The data ::
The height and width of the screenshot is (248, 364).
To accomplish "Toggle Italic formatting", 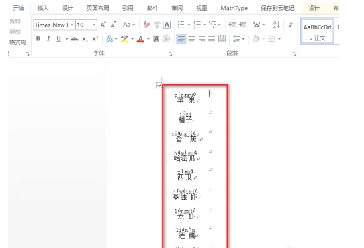I will (x=48, y=39).
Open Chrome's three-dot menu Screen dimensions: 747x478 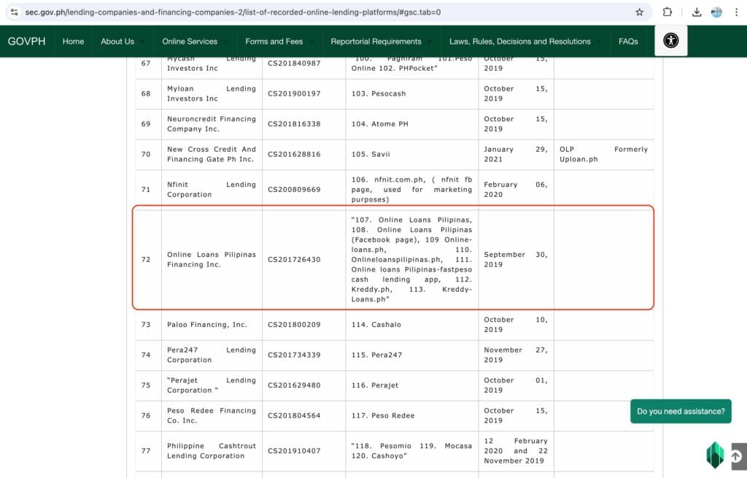(x=736, y=12)
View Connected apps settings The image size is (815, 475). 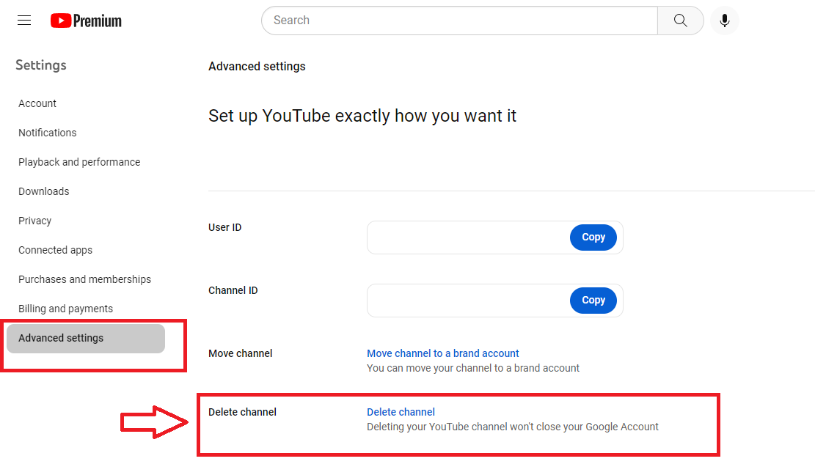pyautogui.click(x=55, y=249)
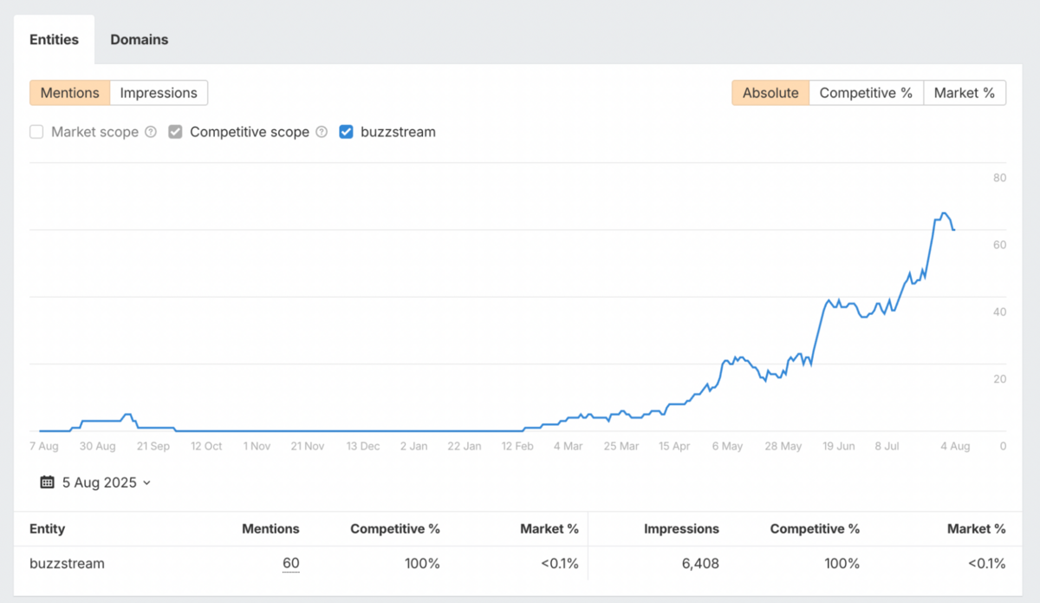
Task: Click the calendar icon next to 5 Aug 2025
Action: point(48,482)
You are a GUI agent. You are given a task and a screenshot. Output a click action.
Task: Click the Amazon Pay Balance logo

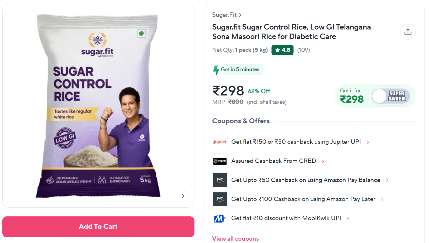tap(220, 180)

Your instructions :: If a line above holds the string "screenshot", return it as it stands.

Result below ::
The height and width of the screenshot is (248, 364).
You are a GUI agent. You are given a task and a screenshot. Output a click action.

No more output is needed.